What is expected ▸ Find "Click the settings gear icon in toolbar" in the data below; transcribe the line it appears on and each line after it, exactly, to the end, and nothing else.

[[ Exercise inputs open ]]

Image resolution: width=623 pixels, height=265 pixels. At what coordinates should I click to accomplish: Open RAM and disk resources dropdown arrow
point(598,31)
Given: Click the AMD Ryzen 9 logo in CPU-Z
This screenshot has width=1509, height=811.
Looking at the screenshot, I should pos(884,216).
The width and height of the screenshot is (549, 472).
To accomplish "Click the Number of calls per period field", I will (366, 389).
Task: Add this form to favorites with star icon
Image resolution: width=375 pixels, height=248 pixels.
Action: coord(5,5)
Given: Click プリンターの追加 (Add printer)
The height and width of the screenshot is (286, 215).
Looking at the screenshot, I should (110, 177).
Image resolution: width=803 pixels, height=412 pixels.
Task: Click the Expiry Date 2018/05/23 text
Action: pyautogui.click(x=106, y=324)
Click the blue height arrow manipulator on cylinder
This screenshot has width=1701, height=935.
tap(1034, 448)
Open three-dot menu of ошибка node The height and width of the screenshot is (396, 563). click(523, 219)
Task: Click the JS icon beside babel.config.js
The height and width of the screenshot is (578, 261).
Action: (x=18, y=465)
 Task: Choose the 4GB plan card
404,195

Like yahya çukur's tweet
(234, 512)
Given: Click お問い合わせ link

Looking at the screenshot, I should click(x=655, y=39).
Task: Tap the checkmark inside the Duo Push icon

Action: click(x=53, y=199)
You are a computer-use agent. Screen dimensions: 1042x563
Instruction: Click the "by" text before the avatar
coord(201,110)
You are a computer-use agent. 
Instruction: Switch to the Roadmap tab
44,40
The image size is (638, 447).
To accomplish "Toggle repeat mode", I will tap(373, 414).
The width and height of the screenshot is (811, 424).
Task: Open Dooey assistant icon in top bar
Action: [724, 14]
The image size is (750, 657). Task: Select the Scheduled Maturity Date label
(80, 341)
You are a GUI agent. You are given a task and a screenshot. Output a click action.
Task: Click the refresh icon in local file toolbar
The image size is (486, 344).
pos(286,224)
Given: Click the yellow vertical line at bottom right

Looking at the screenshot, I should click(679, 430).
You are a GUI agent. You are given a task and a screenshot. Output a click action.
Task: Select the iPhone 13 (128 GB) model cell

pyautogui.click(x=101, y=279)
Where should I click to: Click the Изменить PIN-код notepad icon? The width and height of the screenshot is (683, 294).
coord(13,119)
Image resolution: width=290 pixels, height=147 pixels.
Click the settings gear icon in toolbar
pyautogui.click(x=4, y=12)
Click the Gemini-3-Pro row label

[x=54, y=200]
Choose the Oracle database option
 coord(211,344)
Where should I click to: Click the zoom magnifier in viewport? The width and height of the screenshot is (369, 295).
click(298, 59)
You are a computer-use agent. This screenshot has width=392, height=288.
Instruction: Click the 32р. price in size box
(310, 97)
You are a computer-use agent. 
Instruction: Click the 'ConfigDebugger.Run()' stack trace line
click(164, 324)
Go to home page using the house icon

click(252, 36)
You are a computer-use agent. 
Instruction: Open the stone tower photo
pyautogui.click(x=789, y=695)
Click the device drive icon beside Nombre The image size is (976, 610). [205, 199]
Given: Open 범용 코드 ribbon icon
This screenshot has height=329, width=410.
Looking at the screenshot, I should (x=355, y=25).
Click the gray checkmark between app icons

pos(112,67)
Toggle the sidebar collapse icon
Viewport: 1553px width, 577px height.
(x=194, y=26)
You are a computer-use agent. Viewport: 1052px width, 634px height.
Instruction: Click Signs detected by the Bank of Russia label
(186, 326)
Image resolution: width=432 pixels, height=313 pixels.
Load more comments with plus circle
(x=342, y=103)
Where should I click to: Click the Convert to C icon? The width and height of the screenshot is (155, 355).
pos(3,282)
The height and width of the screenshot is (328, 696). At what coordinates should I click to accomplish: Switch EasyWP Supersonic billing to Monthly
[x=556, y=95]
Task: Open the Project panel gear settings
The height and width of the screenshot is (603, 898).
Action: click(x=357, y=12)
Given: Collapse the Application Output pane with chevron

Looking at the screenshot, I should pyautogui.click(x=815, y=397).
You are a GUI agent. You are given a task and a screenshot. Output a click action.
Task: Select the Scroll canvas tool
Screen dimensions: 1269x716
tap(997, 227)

[[ Exercise inputs closed ]]

Task solution ▸
Click the settings gear icon in toolbar
pyautogui.click(x=4, y=12)
Click the Gemini-3-Pro row label

[x=54, y=200]
Choose the Oracle database option
 coord(211,344)
Where should I click to: Click the zoom magnifier in viewport? The width and height of the screenshot is (369, 295).
click(298, 59)
You are a computer-use agent. This screenshot has width=392, height=288.
Instruction: Click the 32р. price in size box
(310, 97)
You are a computer-use agent. 
Instruction: Click the 'ConfigDebugger.Run()' stack trace line
click(164, 324)
Go to home page using the house icon

click(252, 36)
You are a computer-use agent. 
Instruction: Open the stone tower photo
pyautogui.click(x=789, y=695)
Click the device drive icon beside Nombre The image size is (976, 610). [205, 199]
Given: Open 범용 코드 ribbon icon
This screenshot has height=329, width=410.
Looking at the screenshot, I should (x=355, y=25).
Click the gray checkmark between app icons

pos(112,67)
Toggle the sidebar collapse icon
Viewport: 1553px width, 577px height.
(x=194, y=26)
You are a computer-use agent. Viewport: 1052px width, 634px height.
Instruction: Click Signs detected by the Bank of Russia label
(186, 326)
Image resolution: width=432 pixels, height=313 pixels.
Load more comments with plus circle
(x=342, y=103)
Where should I click to: Click the Convert to C icon? The width and height of the screenshot is (155, 355).
pos(3,282)
The height and width of the screenshot is (328, 696). At what coordinates should I click to accomplish: Switch EasyWP Supersonic billing to Monthly
[x=556, y=95]
Task: Open the Project panel gear settings
The height and width of the screenshot is (603, 898).
Action: click(x=357, y=12)
Given: Collapse the Application Output pane with chevron

Looking at the screenshot, I should pyautogui.click(x=815, y=397).
You are a GUI agent. You are given a task and a screenshot. Output a click action.
Task: Select the Scroll canvas tool
Screen dimensions: 1269x716
tap(997, 227)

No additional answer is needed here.